The salon was small, only five chairs and a couple of nail tables, though they had a tanning bed in the back as well. It was on the same street as the bank and the post office. Across the street was a used bookstore with a bowling alley in the basement. Elsbeth liked to browse through the used copies of
Vogue
and
Condé Nast
during her lunch breaks.
“Hey, girlies!” Twig said as Elsbeth ushered Gracy through the heavy front door, the bells jingling like Christmas. Twig was like a ray of sunshine in bright yellow capri pants and a tight orange tank top. Her shiny blond hair was spun up into a high ponytail. “I thought you were going shopping today,” she said as she combed out her customer's curls.
Elsbeth sighed. “Trevor got in trouble again. Kurt's making him do time at Jude's.”
“Jesus, El. What did he do now?”
Elsbeth shook her head. She shouldn't gossip about her own son. Sometimes she felt like she wasn't even talking about her own family when she told Twig about Jude, about Trevor. When she complained about Kurt. Then it would hit her, this was her
family,
the people she was supposed to love more than anybody else in the whole world, and she'd feel bad. “Same old stuff. Getting in fights. I think the new principal has it out for him.”
“I'm sorry, honey,” Twig said. As she spun her client around to look in the mirror, Twig whispered to Elsbeth, “You look like you could use some time in the tanning bed.”
“What about Gracy?”
“I'll take care of Gracy. You go on,” Twig said. “Treat yourself. Nobody's in there.”
“You sure?” Elsbeth asked, feeling swollen with gratitude.
“Princess Grace will get the full spa treatment.” Twig winked. “Mani, pedi, and how about a shampoo and blow-dry, Gracy?”
Gracy smiled, a big gap-toothed smile, and squeezed Elsbeth's hand. “My favorite color is sparkly purple. Can I get sparkly purple? But pink on my toes. I only like pink on my toes.”

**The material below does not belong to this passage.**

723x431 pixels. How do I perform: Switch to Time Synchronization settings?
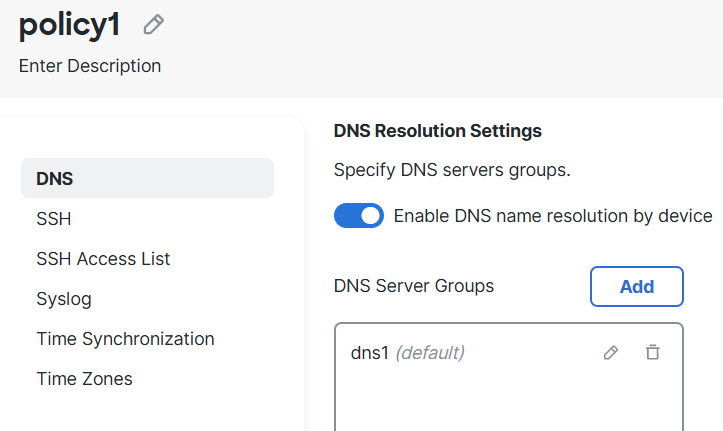pos(125,339)
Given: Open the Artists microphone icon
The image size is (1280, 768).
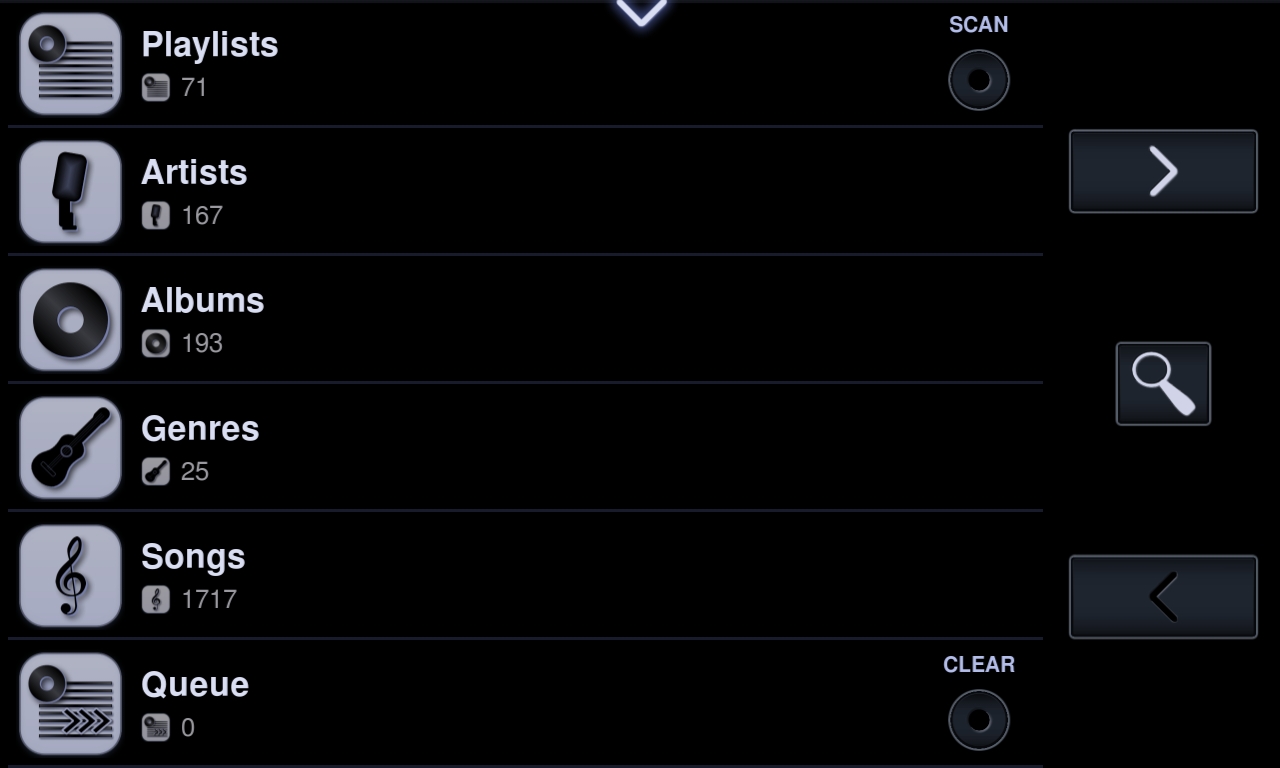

“Absolutely,” Twig said and lifted her up into her chair. “Now, I'm going to need to know which Disney princess you like the best.”
“I like Sleepy Beauty.”
“Me too! Why is she
your
favorite?”
Gracy's brow furrowed thoughtfully. “Because her hair's the swirliest.”
Elsbeth hugged Twig. “I
love
you,” she said, practically running to grab the key to the tanning room.
Elsbeth stripped down to her bra and underwear and studied herself in the full-length mirror before affixing the goggles and climbing into the tanning bed. She tried to imagine herself in that Victoria's Secret bathing suit. She turned from side to side; she could use a tan. God, she was the color of milk. Glancing to make sure the door was locked, she slipped out of her panties and bra and climbed naked into the bed. And as she closed herself into that coffin of sun, she shut her eyes and dreamed of the beach. Of flamingos and oranges and Disney.
A
s they pulled up the long gravel driveway, Trevor peered through the camera's viewfinder at his grandfather's house. It was the same kind of house as theirs, just a shoe box with windows. But while theirs was freshly painted, with window boxes and bright blue shutters, his grandfather's house looked like a cardboard box that had been dragged through the mud and stepped on. The front porch was full of garbage bags and old furniture. The shutters hung like droopy eyelids, and the yard was littered with trash and broken-down cars. Trevor rolled down the window and clicked three photos of the house.